Repeat every one of the records below word for word, omitting the pictures from your reply.

**Given entries**:
####

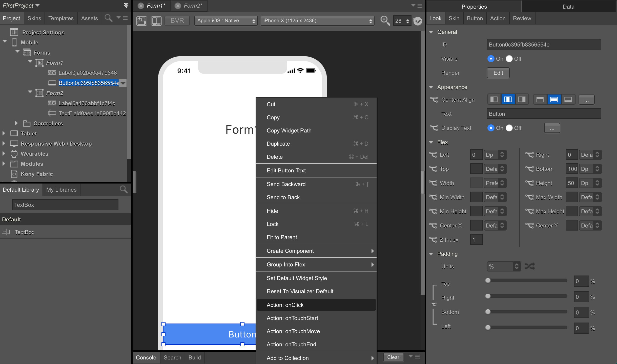
Task: Select right horizontal content align icon
Action: (522, 100)
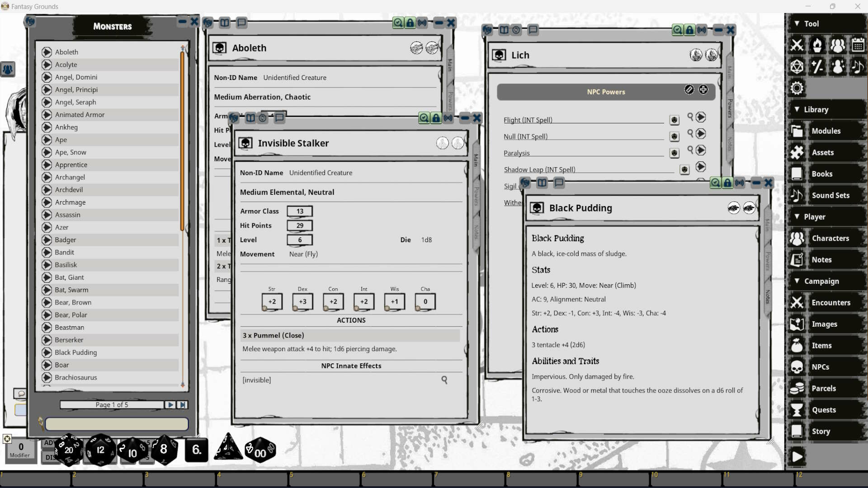This screenshot has width=868, height=488.
Task: Open the Calendar tool
Action: pos(859,45)
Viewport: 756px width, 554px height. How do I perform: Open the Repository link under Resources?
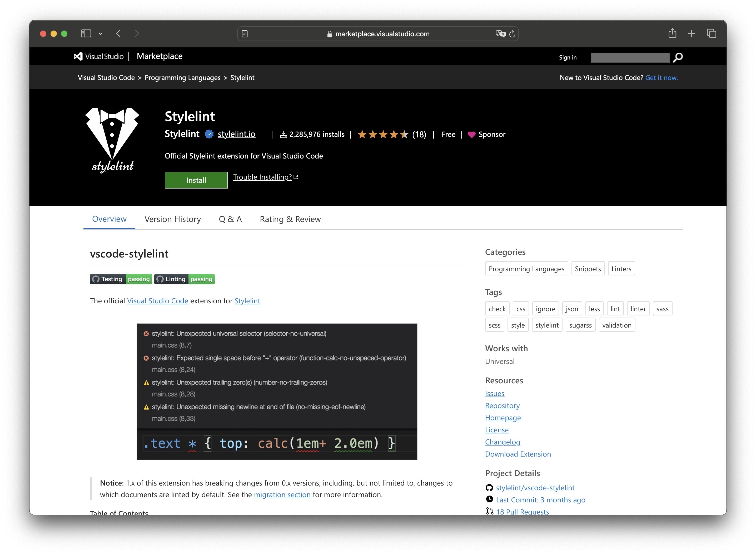[502, 405]
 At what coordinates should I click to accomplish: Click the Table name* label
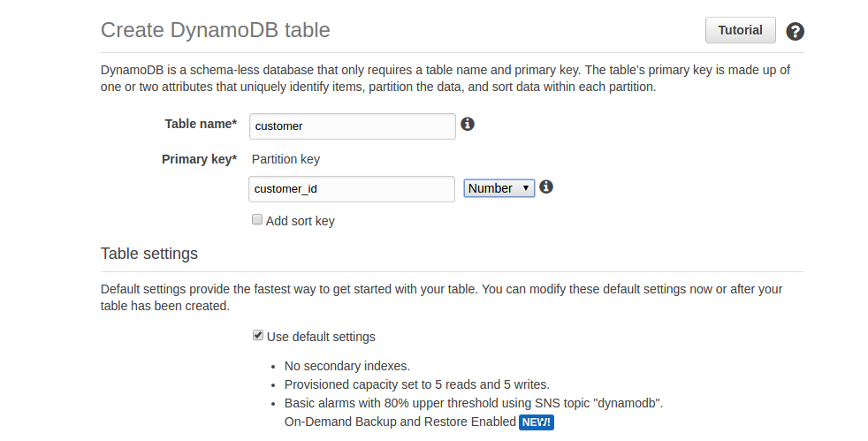click(x=201, y=125)
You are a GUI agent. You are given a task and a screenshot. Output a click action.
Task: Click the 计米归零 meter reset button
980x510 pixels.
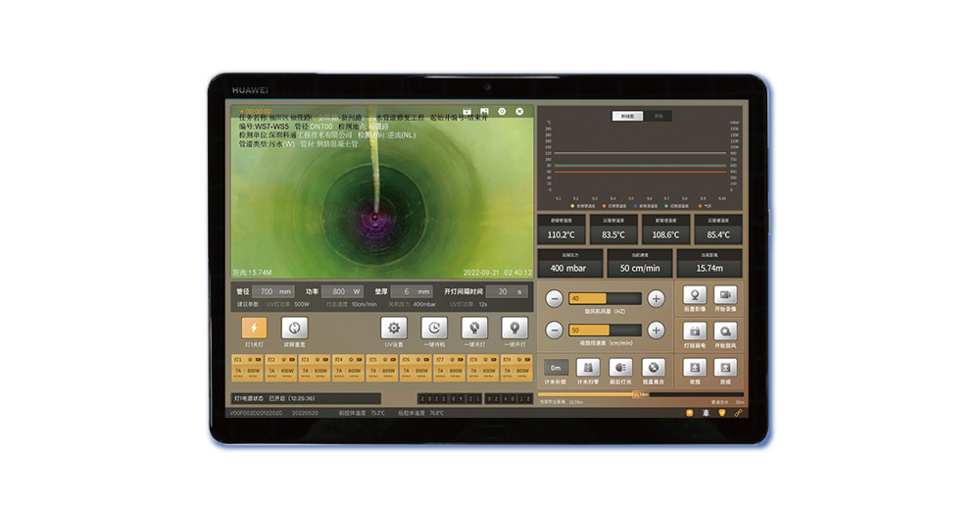[x=587, y=367]
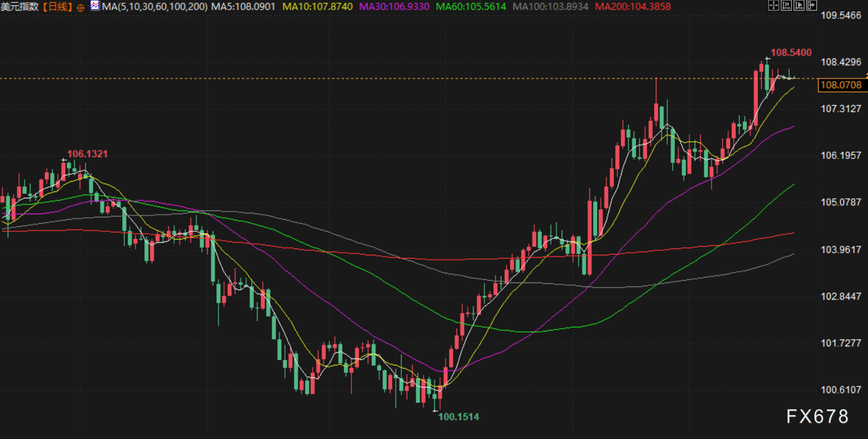Click the gray MA100:103.8934 label
The image size is (868, 439).
550,7
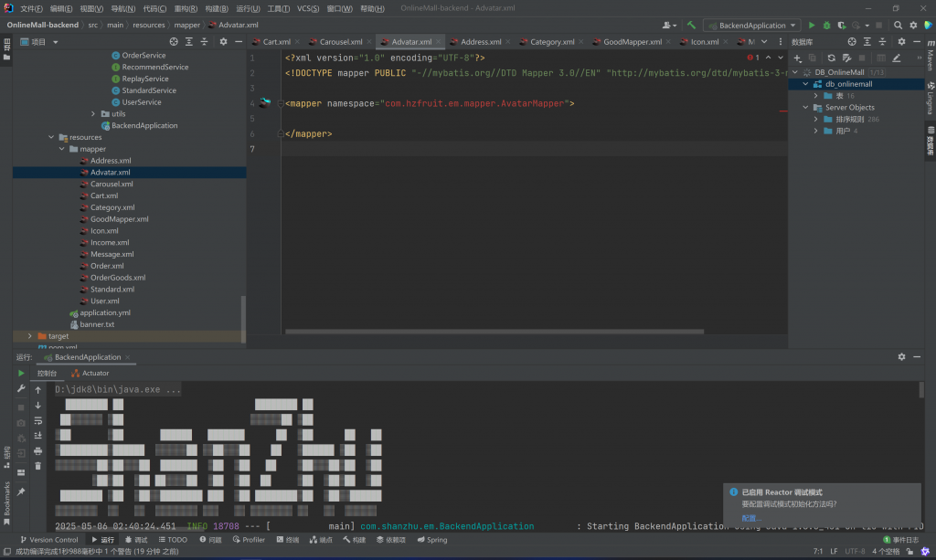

####

**Problem solution**:
Task: Select right horizontal content align icon
Action: (522, 100)
This screenshot has width=868, height=488.
Task: Open the Calendar tool
Action: pos(859,45)
Viewport: 756px width, 554px height. How do I perform: Open the Repository link under Resources?
[502, 405]
 At what coordinates should I click to accomplish: Click the Table name* label
click(x=201, y=125)
You are a GUI agent. You are given a task and a screenshot. Output a click action.
Task: Click the 计米归零 meter reset button
980x510 pixels.
[x=587, y=367]
Click the gray MA100:103.8934 label
The image size is (868, 439).
550,7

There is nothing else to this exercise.